Monday, June 02, 2008

Las paradojas del progreso

En su notable estudio sobre Felipe II, Geoffrey Parker retrata a un Rey Prudente trabajólico, empeñado en inundar los caminos sin pavimentar entre España y los Países Bajos con las incontables epístolas confiadas al servicio telepostal de la familia Taxis, cuyos eficientes mensajeros a caballo recorrían el mapa europeo con sus sacas pletóricas de misivas firmadas por Su Majestad. En su siglo XVI no había correo aéreo, ni barcos motorizados, ni radiofonía, ni cinematógrafo, ni televisión, ni telegrafía, ni fax, ni Internet, ni telefonía, ni máquinas de escribir, ni procesador de textos. Tampoco se habían inventado los acondicionadores de aire, ni los ventiladores, ni la calefacción a gas, ni la lámpara incandescente, ¡ni el bolígrafo se había inventado por entonces! A la tenue luz de una vela, el monarca Habsburgo cubría innumerables folios con una caligrafía penosamente descifrada siglos después por su biógrafo Parker, de trazos efectuados con una pluma de ganso embebida en tinta de dudosa calidad, en un Escorial pobremente climatizado por los enormes fuegos encendidos con los leños de los árboles eximidos de ser talados para construir esa Armada Invencible infructuosamente lanzada por Felipe contra la flota bélica de su ex cuñada Isabel I de Inglaterra. Todo por nada. En 1598, el muy católico soberano abandonaba este mundo con su patria sumida en la bancarrota y el trono hispánico otorgado a la contracara de su eficaz predecesor.
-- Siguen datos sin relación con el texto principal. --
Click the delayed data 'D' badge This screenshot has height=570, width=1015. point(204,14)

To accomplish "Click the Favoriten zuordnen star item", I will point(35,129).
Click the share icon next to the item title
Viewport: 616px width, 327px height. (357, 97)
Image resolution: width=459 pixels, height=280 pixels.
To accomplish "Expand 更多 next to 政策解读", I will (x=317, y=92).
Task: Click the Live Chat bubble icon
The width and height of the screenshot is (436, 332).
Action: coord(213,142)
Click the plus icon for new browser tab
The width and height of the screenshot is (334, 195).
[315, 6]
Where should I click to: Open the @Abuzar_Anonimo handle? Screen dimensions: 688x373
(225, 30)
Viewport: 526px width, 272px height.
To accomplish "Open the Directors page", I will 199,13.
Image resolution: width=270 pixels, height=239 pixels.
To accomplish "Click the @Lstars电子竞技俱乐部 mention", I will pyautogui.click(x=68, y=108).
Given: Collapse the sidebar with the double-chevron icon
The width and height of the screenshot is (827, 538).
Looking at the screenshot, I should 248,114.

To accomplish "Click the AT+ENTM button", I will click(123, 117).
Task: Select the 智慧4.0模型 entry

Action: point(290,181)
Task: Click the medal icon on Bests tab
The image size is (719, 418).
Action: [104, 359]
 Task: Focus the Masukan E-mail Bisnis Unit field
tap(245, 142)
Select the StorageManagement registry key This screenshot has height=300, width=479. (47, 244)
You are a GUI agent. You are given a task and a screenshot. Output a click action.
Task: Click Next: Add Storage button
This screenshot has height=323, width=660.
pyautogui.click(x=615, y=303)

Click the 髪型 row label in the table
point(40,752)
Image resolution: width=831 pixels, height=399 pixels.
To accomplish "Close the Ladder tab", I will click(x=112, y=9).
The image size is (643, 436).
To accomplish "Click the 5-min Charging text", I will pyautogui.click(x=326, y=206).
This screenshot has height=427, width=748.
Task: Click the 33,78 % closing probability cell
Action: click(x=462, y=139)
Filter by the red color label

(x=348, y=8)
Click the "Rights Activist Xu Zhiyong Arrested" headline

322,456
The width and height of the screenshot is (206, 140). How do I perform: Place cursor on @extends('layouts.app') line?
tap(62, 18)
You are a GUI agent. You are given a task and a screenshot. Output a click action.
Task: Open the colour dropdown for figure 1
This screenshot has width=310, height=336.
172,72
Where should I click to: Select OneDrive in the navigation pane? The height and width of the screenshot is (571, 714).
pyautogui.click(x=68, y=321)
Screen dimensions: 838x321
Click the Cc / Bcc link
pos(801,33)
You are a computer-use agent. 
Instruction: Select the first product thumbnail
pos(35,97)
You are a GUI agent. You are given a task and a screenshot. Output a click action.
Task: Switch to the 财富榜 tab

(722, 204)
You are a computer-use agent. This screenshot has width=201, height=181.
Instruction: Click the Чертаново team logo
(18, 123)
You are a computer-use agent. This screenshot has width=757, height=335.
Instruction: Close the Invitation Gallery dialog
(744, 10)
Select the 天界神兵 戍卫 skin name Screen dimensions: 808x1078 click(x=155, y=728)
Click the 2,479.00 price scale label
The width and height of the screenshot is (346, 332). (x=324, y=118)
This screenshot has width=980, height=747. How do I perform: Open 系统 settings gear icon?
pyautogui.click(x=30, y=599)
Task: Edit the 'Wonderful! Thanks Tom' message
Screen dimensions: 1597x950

La vida de un gobernante de nuestros días es, en cierto modo, más sencilla. El correo electrónico hace circular mensajes a escala global en cuestión de segundos, tras habérselos tipeado desde un cómodo asiento emplazado en una oficina confortable y bien iluminada por luces dicroicas, agradablemente calefaccionada en invierno y gratamente enfriada por el estival aire acondicionado. Las cartas ensobradas y encomiendas viajan en veloces aeronaves, rápidas motocicletas y potentes camiones y, de viajar por tierra, suelen hacerlo por caminos bien asfaltados y velocísimas autopistas. El fax permite remitir hojas impresas en pocos minutos, a centenares o millares de kilómetros de distancia. La telefonía satelital permite intercomunicar a jefes de Estado separados por vastos océanos. Si estos últimos desean contactarse personalmente, un avión los reúne físicamente en cuestión de horas. Sin embargo, los problemas enfrentados por los gobiernos del siglo XXI no son inferiores a los impuestos a los mandatarios de hace medio milenio. El presidente Bush puede recorrer el mundo a bordo de su veloz Air Force One, pero el avión no sólo ha permitido, en los últimos siete años, el rápido y confortable desplazamiento del actual titular del Salón Oval, sino también el brutal atentado de septiembre de 2001 contra las Torres Gemelas.
La realidad descarnada parece ser, desde esa óptica, la cruel antítesis del principio de eficiencia. ¿Cómo conciliar una cosa con la otra? La respuesta no parece fácil. En la era de la Internet, millones de seres humanos mueren de hambre. Días atrás, una sonda robotizada se posó sobre la superficie marciana, tras haber sido lanzada desde la Tierra, donde millares de birmanos damnificados por un horroroso ciclón no han sido debidamente socorridos por su cínico gobierno. ¿Qué debería ser más prioritario para la Humanidad? ¿La comida o un teléfono celular? Irónicamente digo esto desde una muestra cabal del semisojuzgamiento tecnológico de la Humanidad, autoimpuesto a esta última. Y sé que, aunque pueda teóricamente leerlo un salvadoreño o un dominicano, bien puede no leerlo ni mi vecino de departamento. Y lo más probable es que ello suceda. Llevo dos años amarrado a la isla solitaria de mi blog, convertido en un náufrago que embotella pedidos de socorro, sin la menor esperanza de obtener respuesta alguna. Felipe II no tendría (como tengo yo) un disco rígido de 160 gigas, pero, seguramente, sus misivas, trabajosamente redactadas y remitidas, obtendrían respuesta. Ya sé que no soy un rey. Pero ello no me impide reclamar el respeto hacia mi derecho de ser correspondido debidamente.